Based on our review, we are not aware of any material modifications that should
be made to the accompanying condensed consolidated interim financial statements
for them to be in conformity with accounting principles generally accepted in
the United States of America.
We previously audited, in accordance with auditing standards generally accepted
in the United States of America, the consolidated balance sheet as of December
31, 2002, and the related consolidated statements of operations, stockholder's
equity and of cash flows for the year then ended (not presented herein), and in
our report, dated February 19, 2003, we expressed an unqualified opinion on
those consolidated financial statements. In our opinion, the information set
forth in the accompanying consolidated balance sheet information as of December
31, 2002, is fairly stated in all material respects in relation to the
consolidated balance sheet from which it has been derived.
PricewaterhouseCoopers L L P
Tulsa, Oklahoma
July 23, 2003
22
Item 2. Management's Discussion and Analysis of Financial Condition and
Results of Operations
- ---------------------------------------------------------------------------
FINANCIAL CONDITION
- -------------------
Summary. Our financial condition and liquidity depends on the cash flow
from our two principal subsidiaries (Unit Drilling Company and Unit Petroleum
Company) and borrowings under our bank loan agreement. At June 30, 2003, we had
cash totaling $1.3 million and we had borrowed $19.0 million of the $40.0
million we have elected to have available under our loan agreement.
The following is a summary of certain financial information on June 30,
2002 and 2003 and for the six months ended June 30, 2002 and 2003:
June 30, June 30, Percent
2002 2003 Change
-------------- -------------- -------
Income Before Change in
Accounting Principle $ 7,750,000 $ 24,350,000 214%
Net Income $ 7,750,000 $ 25,675,000 231%
Net Cash Provided by
Operating Activities $ 40,811,000 $ 60,655,000 49%
Net Cash Used in Investing
Activities $ 27,822,000 $ 44,082,000 58%
Net Cash Used in Financing
Activities $ 11,922,000 $ 15,744,000 32%
Working Capital $ 12,361,000 $ 26,839,000 117%
Long-Term Debt $ 20,000,000 $ 19,000,000 (5%)

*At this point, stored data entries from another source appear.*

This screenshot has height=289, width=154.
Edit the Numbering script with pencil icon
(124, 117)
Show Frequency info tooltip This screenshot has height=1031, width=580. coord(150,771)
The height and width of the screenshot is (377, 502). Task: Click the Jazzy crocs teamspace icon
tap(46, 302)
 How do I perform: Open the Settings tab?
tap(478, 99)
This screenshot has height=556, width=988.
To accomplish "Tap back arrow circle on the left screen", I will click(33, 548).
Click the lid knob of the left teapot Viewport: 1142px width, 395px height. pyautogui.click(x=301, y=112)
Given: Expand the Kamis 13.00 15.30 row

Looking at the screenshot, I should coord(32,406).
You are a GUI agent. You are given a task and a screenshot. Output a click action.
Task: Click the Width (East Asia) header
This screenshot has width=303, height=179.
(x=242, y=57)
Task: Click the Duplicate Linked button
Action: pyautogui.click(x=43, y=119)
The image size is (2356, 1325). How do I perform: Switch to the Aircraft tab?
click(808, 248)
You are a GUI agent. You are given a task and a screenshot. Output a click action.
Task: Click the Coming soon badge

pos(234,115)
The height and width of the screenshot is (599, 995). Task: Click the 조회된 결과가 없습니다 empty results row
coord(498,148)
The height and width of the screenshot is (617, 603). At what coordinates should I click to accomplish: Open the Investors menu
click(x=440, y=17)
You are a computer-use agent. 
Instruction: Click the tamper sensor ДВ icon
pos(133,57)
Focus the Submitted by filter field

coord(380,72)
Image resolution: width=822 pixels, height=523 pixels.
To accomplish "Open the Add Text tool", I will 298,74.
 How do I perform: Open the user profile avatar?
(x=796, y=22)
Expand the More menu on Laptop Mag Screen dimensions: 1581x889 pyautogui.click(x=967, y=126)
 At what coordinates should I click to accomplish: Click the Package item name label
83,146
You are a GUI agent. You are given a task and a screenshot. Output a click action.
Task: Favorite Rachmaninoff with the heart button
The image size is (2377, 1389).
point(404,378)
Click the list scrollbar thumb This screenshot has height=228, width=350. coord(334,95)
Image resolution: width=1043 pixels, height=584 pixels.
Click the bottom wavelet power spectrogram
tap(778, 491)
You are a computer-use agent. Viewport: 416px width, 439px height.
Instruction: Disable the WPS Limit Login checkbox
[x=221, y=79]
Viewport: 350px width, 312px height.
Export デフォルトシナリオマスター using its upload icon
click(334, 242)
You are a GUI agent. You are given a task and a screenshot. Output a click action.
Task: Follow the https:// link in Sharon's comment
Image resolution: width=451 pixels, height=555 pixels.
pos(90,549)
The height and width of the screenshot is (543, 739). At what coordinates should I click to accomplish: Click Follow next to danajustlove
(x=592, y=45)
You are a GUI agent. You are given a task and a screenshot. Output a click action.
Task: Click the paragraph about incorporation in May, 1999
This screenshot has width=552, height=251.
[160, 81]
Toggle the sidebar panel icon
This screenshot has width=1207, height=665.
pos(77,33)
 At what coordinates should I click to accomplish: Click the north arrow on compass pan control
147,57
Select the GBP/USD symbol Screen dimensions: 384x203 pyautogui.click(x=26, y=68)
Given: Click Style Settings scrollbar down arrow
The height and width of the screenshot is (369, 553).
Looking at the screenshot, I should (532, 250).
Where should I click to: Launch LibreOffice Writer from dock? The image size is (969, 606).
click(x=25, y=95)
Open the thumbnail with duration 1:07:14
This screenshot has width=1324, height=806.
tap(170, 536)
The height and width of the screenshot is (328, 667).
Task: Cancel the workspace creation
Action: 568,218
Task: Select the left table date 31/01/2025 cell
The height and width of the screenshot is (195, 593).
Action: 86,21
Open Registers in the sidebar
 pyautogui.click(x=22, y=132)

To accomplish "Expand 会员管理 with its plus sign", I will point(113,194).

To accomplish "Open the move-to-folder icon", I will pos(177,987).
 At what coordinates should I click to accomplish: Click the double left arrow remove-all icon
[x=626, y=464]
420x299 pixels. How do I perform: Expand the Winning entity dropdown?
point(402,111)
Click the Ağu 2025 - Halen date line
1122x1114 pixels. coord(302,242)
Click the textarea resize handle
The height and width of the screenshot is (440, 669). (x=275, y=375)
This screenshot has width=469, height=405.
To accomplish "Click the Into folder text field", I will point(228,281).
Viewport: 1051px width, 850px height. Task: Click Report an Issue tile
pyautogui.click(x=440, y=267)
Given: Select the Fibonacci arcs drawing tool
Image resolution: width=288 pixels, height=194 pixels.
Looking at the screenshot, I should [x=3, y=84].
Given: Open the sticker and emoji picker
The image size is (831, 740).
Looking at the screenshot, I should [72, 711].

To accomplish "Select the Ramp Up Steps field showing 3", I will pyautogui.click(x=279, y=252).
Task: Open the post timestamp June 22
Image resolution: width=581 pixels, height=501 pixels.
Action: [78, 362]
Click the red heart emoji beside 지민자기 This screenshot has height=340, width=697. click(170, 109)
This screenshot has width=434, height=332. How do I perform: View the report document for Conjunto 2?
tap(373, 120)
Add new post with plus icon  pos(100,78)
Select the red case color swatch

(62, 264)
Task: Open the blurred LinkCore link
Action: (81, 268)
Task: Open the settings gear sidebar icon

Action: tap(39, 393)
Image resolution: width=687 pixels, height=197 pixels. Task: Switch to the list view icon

Shareholders' Equity $ 288,179,000 $ 448,475,000 56%
Ratio of Long-Term debt to
Total Capitalization 6% 4%
The following table summarizes certain operating information for the first
six months of 2002 and 2003:
Percent
2002 2003 Change
------------ ------------ --------
Oil Production (Bbls) 227,000 238,000 5%
Natural Gas Production (Mcf) 9,653,000 9,810,000 2%
Average Oil Price Received $ 19.83 $ 27.86 40%
Average Natural Gas Price
Received $ 2.53 $ 5.34 111%
Average Number of Our
Drilling Rigs in Use
During the Period 33.0 57.0 73%
Total Number of Our Drilling
Rigs Available at the End
of the Period 55 75 36%
23
Our Bank Loan Agreement. On July 24, 2001, we signed a $100 million bank
loan agreement. At our election, the amount currently available for us to borrow
is $40 million. Although the current value of our assets would have allowed us
to have access to the full $100 million, we elected to set the loan commitment
at $40 million to reduce our financing costs since we are charged a facility fee
of .375 of 1 percent on the amount available but not borrowed.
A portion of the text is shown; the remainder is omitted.